Kini ditengah menghitung detik demi detik, melalui hari. Merasai setiap kontraksi rahim saya, entah palsu entah asli, dan mencatatnya, mengamatinya, saya hanya bersyukur sembari berdoa. Ditemani 3 buku referensi yang saya punya, browsing-browsing di site-site kebidanan, saya membandingkan dengan apa yang saya rasakan. Membuat catatan sederhana tentang setiap perubahan. Ya, harapannya apa yang saya lakukan bisa menjadi signal dari “dedek” di perut saya, dan mengabarkan kepada suami saya akan segala kemungkinan. Mudah-mudahan Allah memberikan kemudahan. Terakhir, dalam persiapan menghadapi persalinan tidak cukup tahu bagaimana proses persalinan, dan teori-teori yang memudahkan, namun penting sekali mempunyai kekuatan spiritual, prasangka terbaik akan pertolongan dan kuasa yang Maha Perkasa. Allah Azza Wa Jalla.




8 komentar:

  1. Merasa terharu adek masih mengingat kata-kata mas. Semoga semua dimudahkan oleh Allah. Banyak berdoa dan mengingat Allah.
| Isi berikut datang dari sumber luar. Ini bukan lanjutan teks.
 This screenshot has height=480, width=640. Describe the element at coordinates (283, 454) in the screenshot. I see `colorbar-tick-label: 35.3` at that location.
Dia sebaik-baik tempat bersandar dan berkeluh kesah.

    Tetap enjoy, tetap optimis, banyak bersyukur serta tetap berprasangka baik bahwa mas akan hadir pada saat yang tepat ^_^. Love you.

    BalasHapus
    Balasan
    1. Amin, terima kasih mas telah mensupportku . . . :)

      Hapus
  2. Semoga persalinannya lancar, ya, Mbak.
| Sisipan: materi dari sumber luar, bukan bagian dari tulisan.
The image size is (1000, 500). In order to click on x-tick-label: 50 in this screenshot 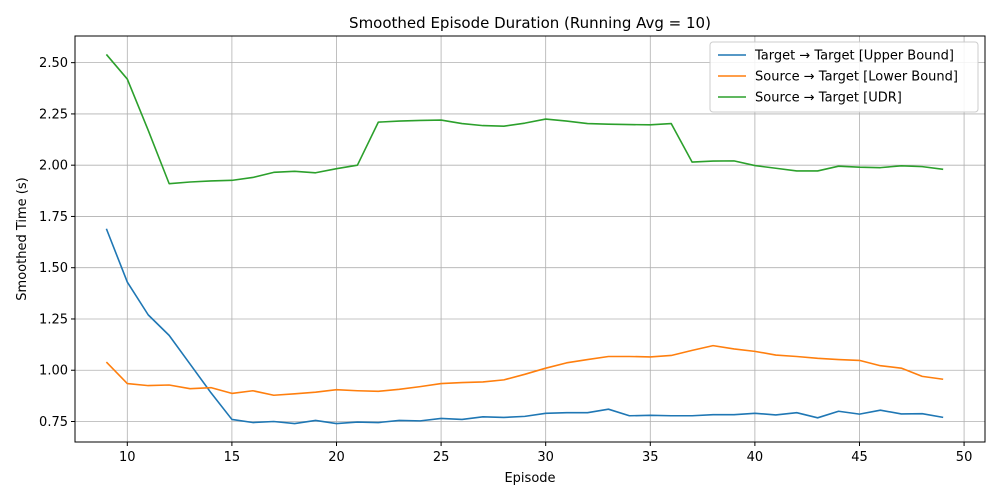, I will do `click(964, 458)`.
    Btw, suaminya galak, ya? *justkidding

    BalasHapus
    Balasan
    1. Amin. Alhamdulillah sudah terlewati dan banyak kemudahan dari Allah SWT.
      Suami saya baik hati kok^^ sangat sayang pada saya hehe

      Hapus
  3. Subhanallah. Apa yang mbak Dwi rasakan tidak berbeda sama sekali dengan persalinan saya 2 tahun lalu. Ketika janin sudah berumur 41 minggu (seharusnya 40 minggu sudah harus dilahirkan), ternyata sama sekali tidak ada kontraksi. Tepat pagi itu saya ke dokter dan kata beliau : ini ketubannya uda keruh mbak. Jadi, maksimal jam 12 ini sudah harus tiba di RS dan maksimal 1x24 jam bayi sudah harus keluar. Astaghfirllah, saat itu suami dinas di pacitan. Jadi ya, do by my self. Pulang ke rumah, prepare, cari carteran mobil, daftar ke RS, tepat 3 jam setelah diberi perangsang suami datang dan alhamdulillah dede lahir dengan selamat. Mbak Dwi, semangat ya!!! :-)

    BalasHapus
    Balasan
    1. Terima kasih kunjungan dan motivasinya mbak.
      Alhamdulillah, tgl 18 kemarin pas melahirkan bisa ditemani suami. ^^

      Hapus
  4. Selamat mbak yuliii, semoga mbak jadi ibu yang amanah dari putri yang sholehah...saya tunggu postingan pertamanya tentang dek hanan :)

    BalasHapus
    Balasan
    1. Amin Yaa Rabb. Sukron dek riris.
      Iya ditunggu yaa, sekarang ngeblognya disambi nungguin dek hanan bobo' hehe.